OPDRACHTDOEL
Schrijf uit het materiaal de regels letterlijk over vanaf de regel met "Describe the element at coordinates (598, 48)" tot en met de regel met "Content placeholder block".
┄┄┄┄┄┄┄┄┄┄
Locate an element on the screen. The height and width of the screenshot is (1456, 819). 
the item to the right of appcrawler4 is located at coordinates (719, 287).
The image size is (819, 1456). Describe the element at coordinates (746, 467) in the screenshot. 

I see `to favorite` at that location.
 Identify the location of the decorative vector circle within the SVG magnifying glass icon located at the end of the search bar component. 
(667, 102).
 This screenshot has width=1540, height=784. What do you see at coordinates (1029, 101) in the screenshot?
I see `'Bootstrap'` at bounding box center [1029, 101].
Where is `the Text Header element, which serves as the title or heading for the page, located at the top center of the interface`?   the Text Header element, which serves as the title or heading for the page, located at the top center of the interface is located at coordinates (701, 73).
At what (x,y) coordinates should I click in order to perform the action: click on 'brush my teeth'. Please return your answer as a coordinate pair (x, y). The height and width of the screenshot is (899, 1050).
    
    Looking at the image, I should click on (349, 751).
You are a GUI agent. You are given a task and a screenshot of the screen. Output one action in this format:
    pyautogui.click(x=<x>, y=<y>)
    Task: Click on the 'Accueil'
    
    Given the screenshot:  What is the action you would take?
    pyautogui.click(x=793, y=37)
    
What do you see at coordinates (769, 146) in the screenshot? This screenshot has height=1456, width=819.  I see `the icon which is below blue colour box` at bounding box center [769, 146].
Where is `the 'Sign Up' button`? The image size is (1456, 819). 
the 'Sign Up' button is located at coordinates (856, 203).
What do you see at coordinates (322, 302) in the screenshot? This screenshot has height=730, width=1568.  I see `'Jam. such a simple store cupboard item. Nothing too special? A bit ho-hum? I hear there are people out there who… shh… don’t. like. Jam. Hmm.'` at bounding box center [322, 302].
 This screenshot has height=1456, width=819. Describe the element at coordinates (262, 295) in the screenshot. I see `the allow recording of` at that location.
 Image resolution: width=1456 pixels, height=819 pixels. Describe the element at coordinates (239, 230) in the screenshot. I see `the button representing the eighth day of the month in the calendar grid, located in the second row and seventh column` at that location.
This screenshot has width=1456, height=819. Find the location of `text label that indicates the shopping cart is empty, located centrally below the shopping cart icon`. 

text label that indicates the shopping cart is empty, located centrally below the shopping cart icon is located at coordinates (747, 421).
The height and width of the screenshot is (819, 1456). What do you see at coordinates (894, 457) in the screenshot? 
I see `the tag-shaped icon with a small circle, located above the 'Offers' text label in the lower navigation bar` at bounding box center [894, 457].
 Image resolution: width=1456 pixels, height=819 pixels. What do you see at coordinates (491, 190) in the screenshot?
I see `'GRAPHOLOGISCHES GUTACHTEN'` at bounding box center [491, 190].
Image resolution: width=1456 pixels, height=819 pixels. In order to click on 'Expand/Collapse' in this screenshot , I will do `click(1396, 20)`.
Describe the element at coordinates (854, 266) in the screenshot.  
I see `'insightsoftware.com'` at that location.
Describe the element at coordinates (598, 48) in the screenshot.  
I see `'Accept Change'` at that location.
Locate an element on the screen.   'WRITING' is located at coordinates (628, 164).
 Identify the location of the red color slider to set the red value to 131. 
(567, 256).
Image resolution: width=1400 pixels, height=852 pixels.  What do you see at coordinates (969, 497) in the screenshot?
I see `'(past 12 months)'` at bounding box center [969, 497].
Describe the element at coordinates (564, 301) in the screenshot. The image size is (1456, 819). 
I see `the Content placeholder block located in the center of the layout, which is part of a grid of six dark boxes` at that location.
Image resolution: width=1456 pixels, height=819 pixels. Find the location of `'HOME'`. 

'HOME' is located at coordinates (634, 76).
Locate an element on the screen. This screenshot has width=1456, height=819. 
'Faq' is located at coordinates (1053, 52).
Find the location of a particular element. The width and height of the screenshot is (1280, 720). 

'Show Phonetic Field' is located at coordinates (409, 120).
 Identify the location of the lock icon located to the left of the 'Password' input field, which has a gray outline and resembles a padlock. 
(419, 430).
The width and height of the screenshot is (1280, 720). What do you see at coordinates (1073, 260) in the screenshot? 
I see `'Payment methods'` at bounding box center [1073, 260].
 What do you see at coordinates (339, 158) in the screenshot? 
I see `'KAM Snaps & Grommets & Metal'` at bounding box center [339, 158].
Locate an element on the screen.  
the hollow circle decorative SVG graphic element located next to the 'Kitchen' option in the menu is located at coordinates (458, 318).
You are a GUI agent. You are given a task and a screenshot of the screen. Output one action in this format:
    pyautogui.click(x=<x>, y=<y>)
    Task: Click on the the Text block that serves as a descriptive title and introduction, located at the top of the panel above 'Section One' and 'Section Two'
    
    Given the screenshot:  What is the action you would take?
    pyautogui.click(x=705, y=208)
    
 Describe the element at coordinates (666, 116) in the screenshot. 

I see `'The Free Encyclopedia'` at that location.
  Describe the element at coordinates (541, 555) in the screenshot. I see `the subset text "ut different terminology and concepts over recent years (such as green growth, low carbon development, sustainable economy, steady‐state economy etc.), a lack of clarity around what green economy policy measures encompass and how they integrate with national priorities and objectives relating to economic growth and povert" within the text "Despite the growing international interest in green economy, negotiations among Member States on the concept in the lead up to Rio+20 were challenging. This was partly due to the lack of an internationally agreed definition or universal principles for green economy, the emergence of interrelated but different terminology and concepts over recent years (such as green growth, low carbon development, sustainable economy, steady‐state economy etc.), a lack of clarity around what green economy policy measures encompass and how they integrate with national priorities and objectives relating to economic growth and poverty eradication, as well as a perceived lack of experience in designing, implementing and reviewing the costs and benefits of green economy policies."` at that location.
┄┄┄┄┄┄┄┄┄┄
VOLLEDIGE UITVOER
Describe the element at coordinates (598, 48) in the screenshot.  
I see `'Accept Change'` at that location.
Locate an element on the screen.   'WRITING' is located at coordinates (628, 164).
 Identify the location of the red color slider to set the red value to 131. 
(567, 256).
Image resolution: width=1400 pixels, height=852 pixels.  What do you see at coordinates (969, 497) in the screenshot?
I see `'(past 12 months)'` at bounding box center [969, 497].
Describe the element at coordinates (564, 301) in the screenshot. The image size is (1456, 819). 
I see `the Content placeholder block located in the center of the layout, which is part of a grid of six dark boxes` at that location.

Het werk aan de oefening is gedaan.